**Task to complete**
The entries below are to be reproduced in full, exactly as written.

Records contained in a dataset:
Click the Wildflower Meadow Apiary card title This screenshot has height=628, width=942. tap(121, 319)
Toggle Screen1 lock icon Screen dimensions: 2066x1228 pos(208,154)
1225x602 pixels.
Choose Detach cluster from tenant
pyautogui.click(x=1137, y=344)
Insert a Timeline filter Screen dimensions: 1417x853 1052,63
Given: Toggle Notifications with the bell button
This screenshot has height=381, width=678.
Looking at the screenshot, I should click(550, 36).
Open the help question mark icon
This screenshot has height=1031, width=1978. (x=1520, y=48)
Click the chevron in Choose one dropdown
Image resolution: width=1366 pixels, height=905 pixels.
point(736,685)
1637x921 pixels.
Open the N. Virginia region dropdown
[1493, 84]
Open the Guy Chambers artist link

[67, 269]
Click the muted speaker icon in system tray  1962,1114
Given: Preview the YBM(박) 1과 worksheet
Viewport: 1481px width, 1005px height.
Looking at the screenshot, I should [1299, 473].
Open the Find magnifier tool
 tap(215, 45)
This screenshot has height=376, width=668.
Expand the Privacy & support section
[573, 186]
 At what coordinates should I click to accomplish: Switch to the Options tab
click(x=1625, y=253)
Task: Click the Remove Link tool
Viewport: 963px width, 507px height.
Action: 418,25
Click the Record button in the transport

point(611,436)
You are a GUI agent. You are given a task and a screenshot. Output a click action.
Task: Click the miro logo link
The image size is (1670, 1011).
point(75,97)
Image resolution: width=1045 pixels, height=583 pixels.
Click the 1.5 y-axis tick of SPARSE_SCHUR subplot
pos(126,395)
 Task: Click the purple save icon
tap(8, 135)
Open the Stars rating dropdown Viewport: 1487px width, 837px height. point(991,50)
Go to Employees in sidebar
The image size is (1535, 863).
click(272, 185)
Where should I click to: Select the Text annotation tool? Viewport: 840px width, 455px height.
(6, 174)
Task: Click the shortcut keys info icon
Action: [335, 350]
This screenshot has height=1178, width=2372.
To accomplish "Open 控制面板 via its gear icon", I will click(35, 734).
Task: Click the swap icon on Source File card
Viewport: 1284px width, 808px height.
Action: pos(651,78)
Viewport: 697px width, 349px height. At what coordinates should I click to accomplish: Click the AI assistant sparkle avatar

**Solution for this task**
Click the Wildflower Meadow Apiary card title This screenshot has height=628, width=942. tap(121, 319)
Toggle Screen1 lock icon Screen dimensions: 2066x1228 pos(208,154)
1225x602 pixels.
Choose Detach cluster from tenant
pyautogui.click(x=1137, y=344)
Insert a Timeline filter Screen dimensions: 1417x853 1052,63
Given: Toggle Notifications with the bell button
This screenshot has height=381, width=678.
Looking at the screenshot, I should click(550, 36).
Open the help question mark icon
This screenshot has height=1031, width=1978. (x=1520, y=48)
Click the chevron in Choose one dropdown
Image resolution: width=1366 pixels, height=905 pixels.
point(736,685)
1637x921 pixels.
Open the N. Virginia region dropdown
[1493, 84]
Open the Guy Chambers artist link

[67, 269]
Click the muted speaker icon in system tray  1962,1114
Given: Preview the YBM(박) 1과 worksheet
Viewport: 1481px width, 1005px height.
Looking at the screenshot, I should [1299, 473].
Open the Find magnifier tool
 tap(215, 45)
This screenshot has height=376, width=668.
Expand the Privacy & support section
[573, 186]
 At what coordinates should I click to accomplish: Switch to the Options tab
click(x=1625, y=253)
Task: Click the Remove Link tool
Viewport: 963px width, 507px height.
Action: 418,25
Click the Record button in the transport

point(611,436)
You are a GUI agent. You are given a task and a screenshot. Output a click action.
Task: Click the miro logo link
The image size is (1670, 1011).
point(75,97)
Image resolution: width=1045 pixels, height=583 pixels.
Click the 1.5 y-axis tick of SPARSE_SCHUR subplot
pos(126,395)
 Task: Click the purple save icon
tap(8, 135)
Open the Stars rating dropdown Viewport: 1487px width, 837px height. point(991,50)
Go to Employees in sidebar
The image size is (1535, 863).
click(272, 185)
Where should I click to: Select the Text annotation tool? Viewport: 840px width, 455px height.
(6, 174)
Task: Click the shortcut keys info icon
Action: [335, 350]
This screenshot has height=1178, width=2372.
To accomplish "Open 控制面板 via its gear icon", I will click(35, 734).
Task: Click the swap icon on Source File card
Viewport: 1284px width, 808px height.
Action: pos(651,78)
Viewport: 697px width, 349px height. At what coordinates should I click to accomplish: Click the AI assistant sparkle avatar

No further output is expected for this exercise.